- There may be more M&A in the near future in the technology sector.
- Tech execs confidence level in the global economy has risen from 20% to 80%.
- More than half of tech execs say they will pursue deals in the next year.
- And the tax plan doesn’t have that much to do with it.
While 2017 was a wash for tech M&A, we’re barely a month into the new year and that narrative is already changing.
This is hardly a surprise. In a single year, tech executives’ confidence in the global economy increased to more than 80%, from less than 20%, according to the 17th edition of the EY Global Capital Confidence Barometer – Technology. Pair this with optimism about corporate earnings, tax reform liquidity and confidence in credit availability, and you have an environment that is highly conducive to dealmaking. In fact, 57% of tech executives surveyed said they intend to pursue acquisitions in the next twelve months.
New entrants on the buy side of potential deals are likely to drive greater activity levels in the coming months. Because we continue to live in a sellers’ market, buyers need to be agile and well-prepared to pit themselves against competitive, no-outs and preemptive bids from other parties.
New players at the table
Heightened competition comes, in large part, from increasing interest from nontraditional tech acquirers, sovereign wealth funds and private equity firms converging on the tech market. Private equity firms, in particular, have shown an increased interest in technology assets. In fact, private equity players have more than tripled their tech investments over the past seven years (see chart below, from 451 Research).
While unicorn tech companies are attracting traditional players looking for both the technology and talent upgrades, private equity firms are more likely to bid on companies that have matured past the hype phase to a steady growth — profitable businesses, with a stable management team.
Cash-rich tech incumbents also are looking to build or buy into new technologies through joint ventures or venture arms. Technologies such as artificial intelligence, blockchain and augmented reality — which, despite their growing hype are still very early in their innovation cycle and lack a defined business model — will serve as strategic investments for buyers looking to augment their existing product lines, or hit the next S curve growth cycle.
As with new technology, increased investments in security will likely spur deal activity in a similar way. Hacks and vulnerabilities are growing, and companies within the technology sphere and beyond are looking to build solutions that improve trust and reliability. There are over 1,000 security vendors, and many companies employ two to three vendors per security vertical. We can expect to see further consolidation and deals in this subsector.
How do buyers beat competition while ensuring a fair price?
Heightened competition from private equity firms and strategic buyers will likely incite a jump in hostile and competitive bids. Tech companies should prepare to compete against these market participants by leveraging advanced analytics, evaluating synergy opportunities and carefully crafting deal narratives and integration strategies.
Carve-outs, the sale of business units or segments from larger entities, are also on the rise. These assets may be very attractive, but they carry a lot of risk and uncertainty, in particular around stand-alone costs. The sellers typically look for a speedy transaction, which may leave potential buyers nervous. Companies looking for acquisitions should not shy away from these opportunities.

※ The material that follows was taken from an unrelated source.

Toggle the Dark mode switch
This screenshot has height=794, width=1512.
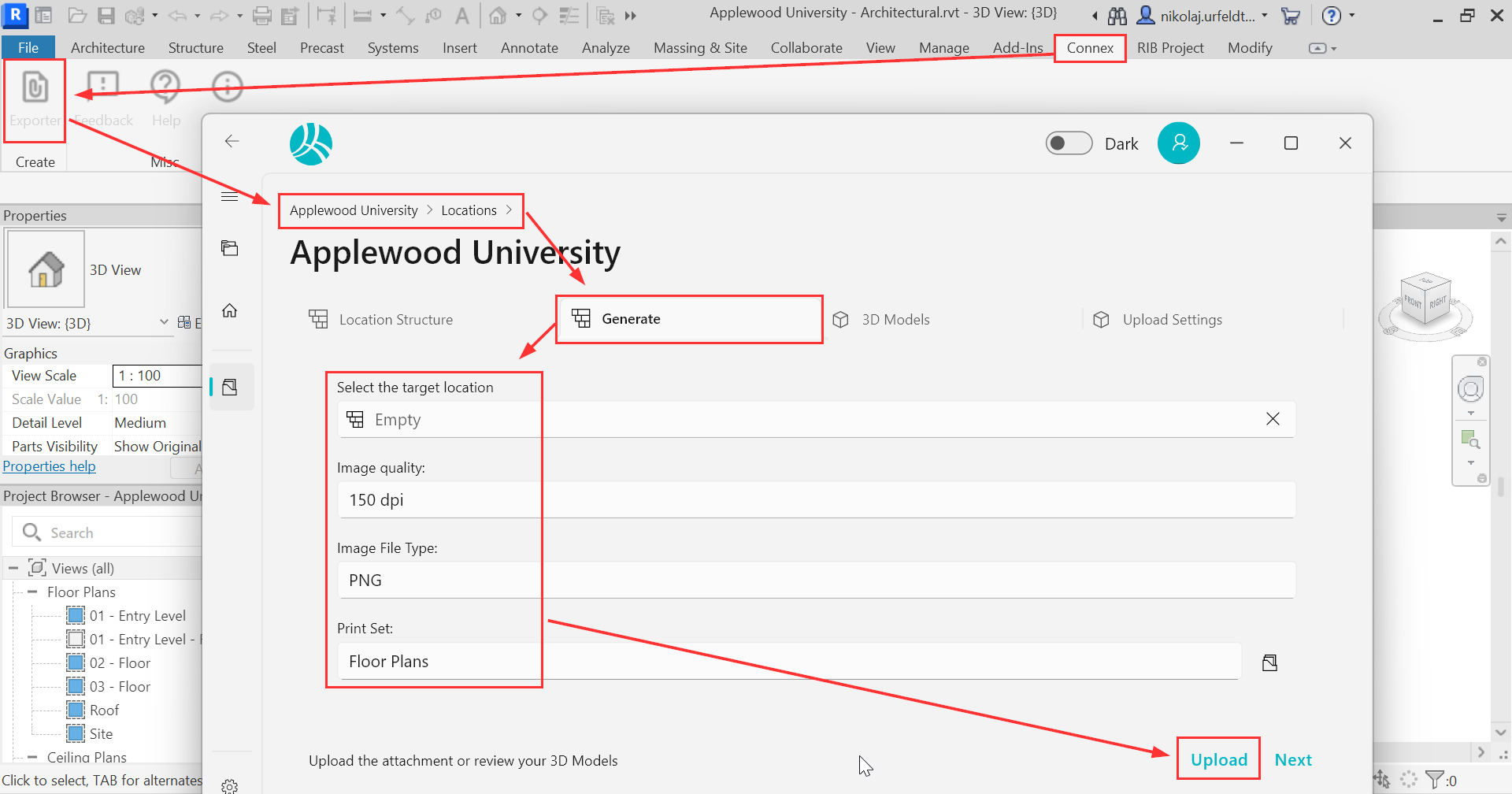(1069, 143)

Instead, they should implement the same rigorous evaluation process. The employment of predictive analytics, such as revenue optimization or customer analytics, for example, can provide a clear vision of the acquirer’s own value proposition for the target assets.
In sum, companies looking to buy assets this year need to have their ducks in a row. This means understanding who’s looking at the same assets and how those players measure valuations. Most companies need help in doing that – both from technology tools and a trained business advisor who understands the competitive landscape. Businesses that do not do their proper due diligence ahead of the transaction often lose out on attractive assets. This scenario is completely avoidable with a diligently compiled M&A playbook fit for the buyer’s organization.
Keeping tabs on market and policy changes
Excluding the possibility of geopolitical deterrents, little stands in the way for tech acquisitions this year. While there is some concern that valuations are inflated, even if stock prices were to decline, M&A conditions would remain prime. In fact, decreased valuations would likely drive further activity, because it would spur buyers to chase an attractive purchase price.
As for tax reform, the combination of the different rules is unlikely to significantly change M&A appetite as a whole. Assuming tech giants repatriate foreign cash, many believe Trump’s tax plan will provide slightly better liquidity for tech companies, although it remains unclear if easy access to offshore cash will be used for share buybacks or to fuel domestic deal activity.